-
New Feature
-
Resolution: Unresolved
-
Minor
-
None
Not sure if this ECS specific or a more general JNLP issue.
One of the main use cases of using Docker for builds is to isolate the VM/hardware performing builds from the build system. As such if an ECS host is removed from the cluster (scaling, spot instance gets outbid, hosts replaced/upgraded) any slave jobs running on this host will never get restarted on a different host.

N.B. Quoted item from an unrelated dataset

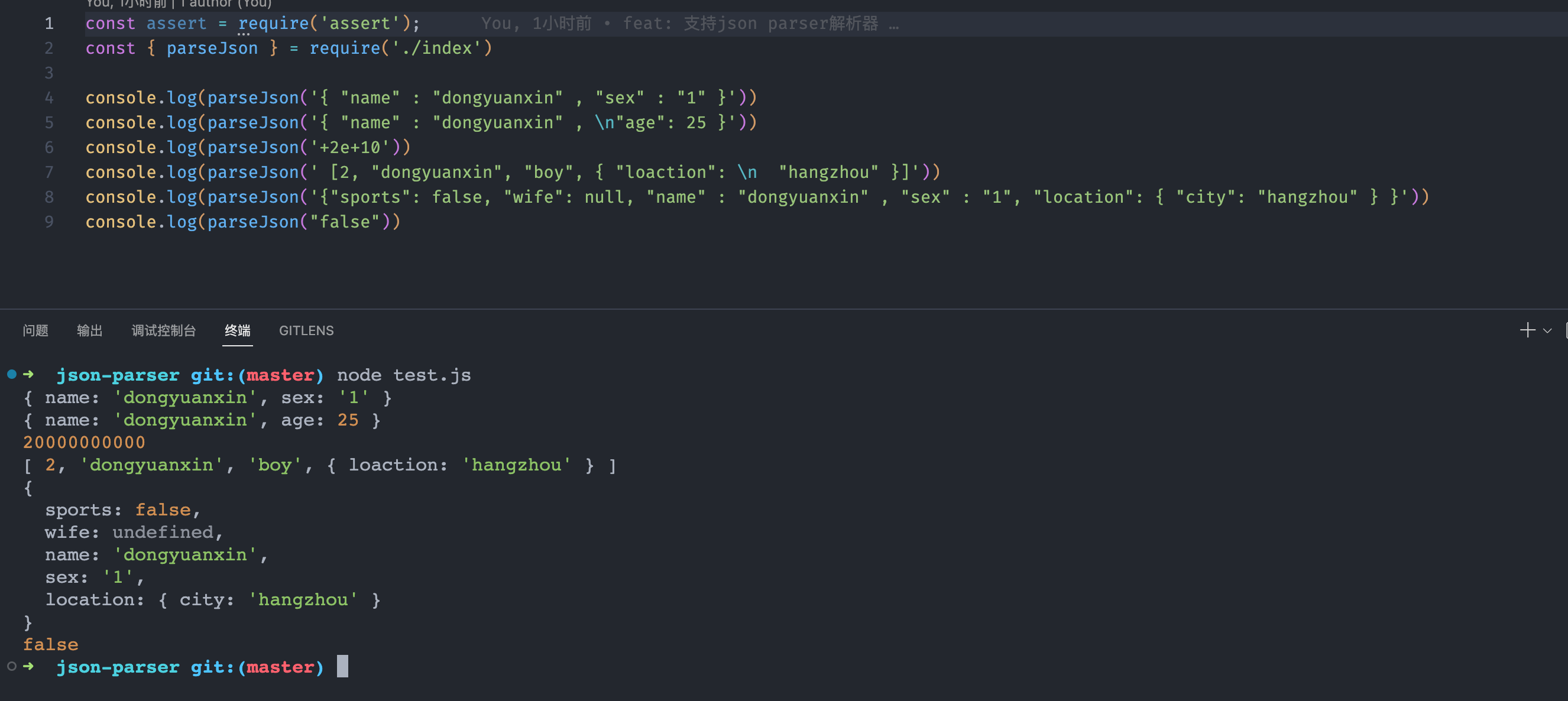Open the 调试控制台 debug console tab
Screen dimensions: 1568x701
pos(163,330)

This manifests as a bunch of different errors mostly related to not being able to connect to the specific ECS slave that was doing the build:
Example1:
Cannot contact ecs-mycluster-3ec9178c860: java.io.IOException: remote file operation failed: /home/jenkins/workspace/nd_my-build-3FBTDD6B4SFOB7TWNY6VBPSYYH6DRQTTK6UHDJWRBBMUEXUBV2BQ at hudson.remoting.Channel@66dfe171:Channel to /172.31.4.13: hudson.remoting.ChannelClosedException: channel is already closed
Example 2:
Cannot contact ecs-majstg-3dc6b7ce91d: hudson.remoting.RequestAbortedException: java.io.IOException: Unexpected EOF while receiving the data from the channel. FIFO buffer has been already closed
Is this an ECS plugin issue or a more general issue/limitation with Jenkins slaves? How are people using this plugin with spot instances or in general coordinating ECS hosts leaving/entering the cluster?